Nunca resistía la tentación de pasar una hora sentado en el banco situado frente al número 147, observando las transformaciones que Chelsea Terrace experimentaba ante mis ojos. Por primera vez, era capaz de diferenciar mis tiendas de las que aún necesitaba adquirir, que incluían las catorce del comité de Wrexall, sin olvidar el prestigioso número 1 o «El Mosquetero».
Habían pasado setenta y dos días desde la subasta, y aunque el señor Fothergill continuaba comprando las frutas y verduras en el 147, nunca me confirmaba si la señora Trentham había liquidado o no su deuda. Joan Moore informó a mi mujer que su antigua patrona había recibido en fecha reciente la visita del señor Fothergill, y aunque la cocinera no había podido escuchar toda la conversación captó voces airadas.
Daphne acudió a la tienda la semana siguiente. Le pregunté si sabía algo sobre las actividades de la señora Trentham.

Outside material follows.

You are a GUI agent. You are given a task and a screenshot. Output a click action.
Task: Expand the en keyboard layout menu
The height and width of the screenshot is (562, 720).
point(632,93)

– Deja de preocuparte por esa maldita mujer -fue todo cuanto Daphne dijo sobre el tema-. En cualquier caso, los noventa días pronto terminarán y, francamente, creo que deberías preocuparte más por tu Segunda Parte que por los problemas económicos de la señora Trentham.
– Tienes toda la razón. Si sigo a este paso, no habré completado el trabajo necesario antes del año próximo -dije, tras elegir una docena de ciruelas impecables y pesarlas.
– Siempre vas con prisas, Charlie. ¿Por qué es preciso terminarlo todo en una fecha concreta?